Government should do what we can’t, not what we can but which government officials believe they can do better.

While the beneficiaries of programs get excited when the money disappears, no one else cares. Closing down Washington’s great income redistribution racket actually would help most Americans.

Yet perhaps the most irritating, even infuriating, government activity is paternalism. What is worse than government taking your money in order to run your life?

It’s the basic difference between a gang of highwaymen and Congress. The first group takes your cash and then leaves you alone. The second group empties your wallet or purse, and then insists on sticking around for your benefit to manage your life. Your new overseers expect not only regular payment but eternal gratitude.
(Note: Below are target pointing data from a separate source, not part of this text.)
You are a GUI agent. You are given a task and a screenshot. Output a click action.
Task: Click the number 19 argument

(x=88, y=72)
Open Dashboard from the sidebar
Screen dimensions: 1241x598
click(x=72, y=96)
Consider the campaign against smoking. I’ve never liked the habit. But adults are entitled to smoke cancer sticks if they want. The idea that not one restaurant or bar in a city of thousands or state of millions can allow someone to smoke is, well, outrageous, especially when people prattle on about the U.S. being a free society.
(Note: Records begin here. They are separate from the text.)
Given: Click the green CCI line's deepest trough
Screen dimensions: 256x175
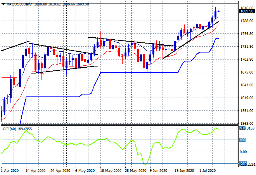Looking at the screenshot, I should (145, 165).
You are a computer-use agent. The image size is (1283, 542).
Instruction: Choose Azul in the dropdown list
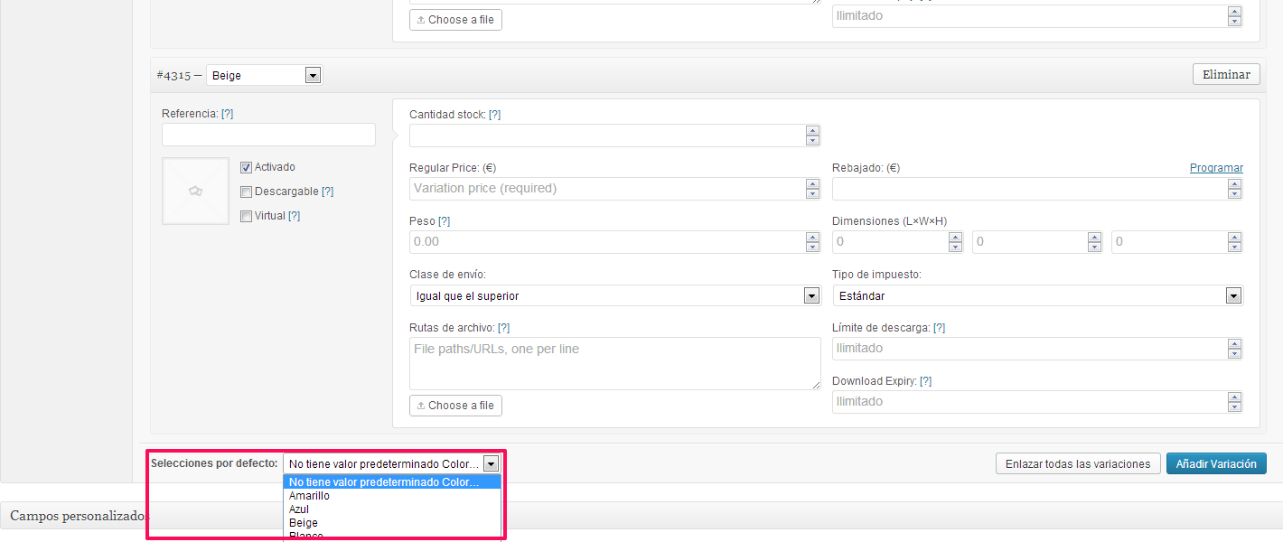click(x=299, y=509)
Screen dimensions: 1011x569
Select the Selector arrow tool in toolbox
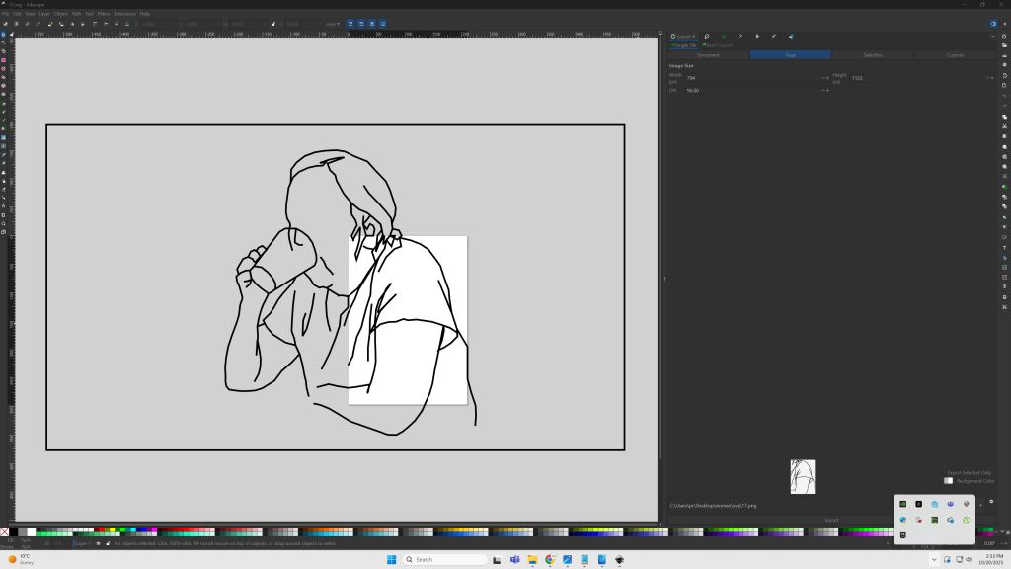[4, 35]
Former New York City Mayor Michael Bloomberg attempted to ban large cups of soda. He felt entitled to substitute his preferences for those of the people he was supposed to “serve.”

Last month the city of Berkeley, California, became the first city to impose a special tax on drinks with sugar. No word yet on whether the tax man next will target chocolate bars, ice cream, and households lacking an elliptical trainer.

In October the city of Burien, Washington, banned body odor. Or at least too much body odor in public. Explained City Manager Kamuron Gurol, “Occasionally, people will unfortunately have such a bodily odor that it’s very hard for other patrons to physically be in the same place.” Are mandatory public showers next?

Around the same time the authorities in North Attleboro, Massachusetts, rejected Selectman Patrick Reynolds’s request to eliminate the ban on playing ball in the street after the police broke up a game being played by friends. Responded the police chief: What would people think of the city if the community OKI’d this horrid practice?

In August the state of California did something right, loosening its earlier prohibition on people bringing dogs into restaurants. Until then only service animals were allowed.

Now under a set of specific conditions — in an outdoor area, kept clean in case of an “accident,” animal in a carrier or on a leash — dogs can join their owners at a meal. But why not simply leave the decision up to the restaurant?

The FDA long has been perhaps the government’s deadliest paternalist, delaying the approval of life-saving drugs, thereby killing thousands of people, far more than the number of people likely saved by preventing the sale of dangerous medicines. Last year the agency outlawed mimolette cheese because mimolette rinds could contain trace quantities of cheese mites. The latter are harmless, but never mind.

When it comes to spending taxpayers’ money, tossing folks into jail, and invading foreign countries, government officials instead go wild and crazy, tossing caution to the wind.

Republican Party leaders ran from the idea of a government shutdown for political reasons. It’s time to shut down government activities which aren’t legitimate. Like most of them.

Especially paternalism. Government should do what we can’t, not what we can but which government officials believe they can do better, such as running our own lives.

Doug Bandow is a senior fellow at the Cato Institute and a former special assistant to President Ronald Reagan.